Angle Converter
Convert an angle between degrees, radians, gradians and revolutions - handy for geometry, trigonometry and engineering drawings.
About the Angle Converter
This tool converts an angle between degrees, radians, gradians, arcminutes, arcseconds and full revolutions. These units come up in maths, trigonometry, surveying, navigation and engineering drawings, where the same angle is often expressed in whichever system fits the field.
How to use it
- Enter the angle you know into its field, for example 90 in the degrees field.
- Read the equivalent in radians, gradians or revolutions.
- Use arcminutes and arcseconds for fine angular measurements in astronomy or surveying.

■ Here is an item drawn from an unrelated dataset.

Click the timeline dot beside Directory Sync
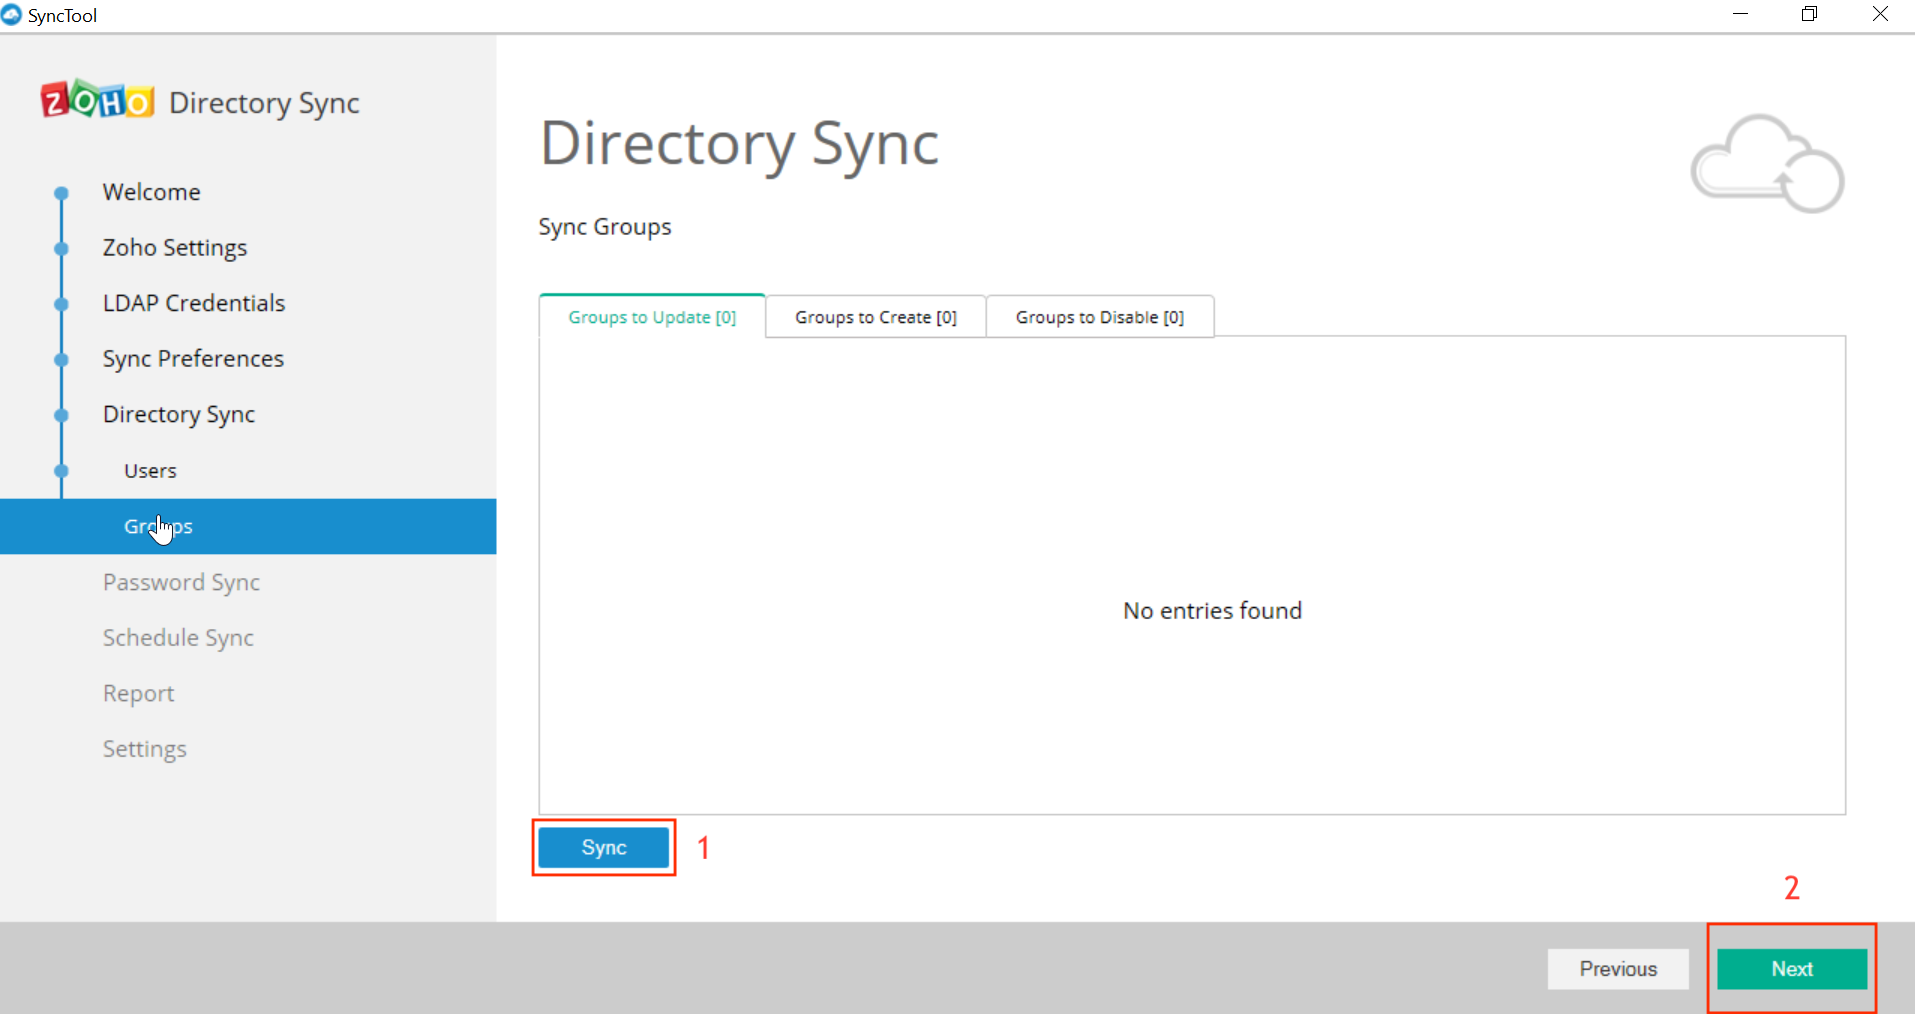1915x1014 pixels. pos(61,414)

The key relationships: a full circle is 360 degrees, which equals 2 pi radians, 400 gradians or 1 revolution. So 180 degrees is pi radians and 90 degrees is pi/2 radians. Radians are the natural unit for calculus and trigonometric functions in most programming languages, which is why this converter is handy when a function expects radians but your data is in degrees. One degree splits into 60 arcminutes and each arcminute into 60 arcseconds. Everything runs in your browser with no data uploaded.
Frequently asked questions
How do I convert degrees to radians?
Multiply degrees by pi/180 (about 0.01745). So 180 degrees equals pi radians (about 3.1416) and 90 degrees equals pi/2 radians.
How many radians are in a full circle?
A full circle is 2 pi radians, about 6.2832. That equals 360 degrees, 400 gradians or one revolution.
What is a gradian?
A gradian (or gon) divides a right angle into 100 parts, so a full circle is 400 gradians. It is used in some surveying and engineering contexts.
How many arcseconds are in a degree?
One degree contains 60 arcminutes, and each arcminute contains 60 arcseconds, so a degree is 3600 arcseconds. These fine units matter in astronomy and precision surveying.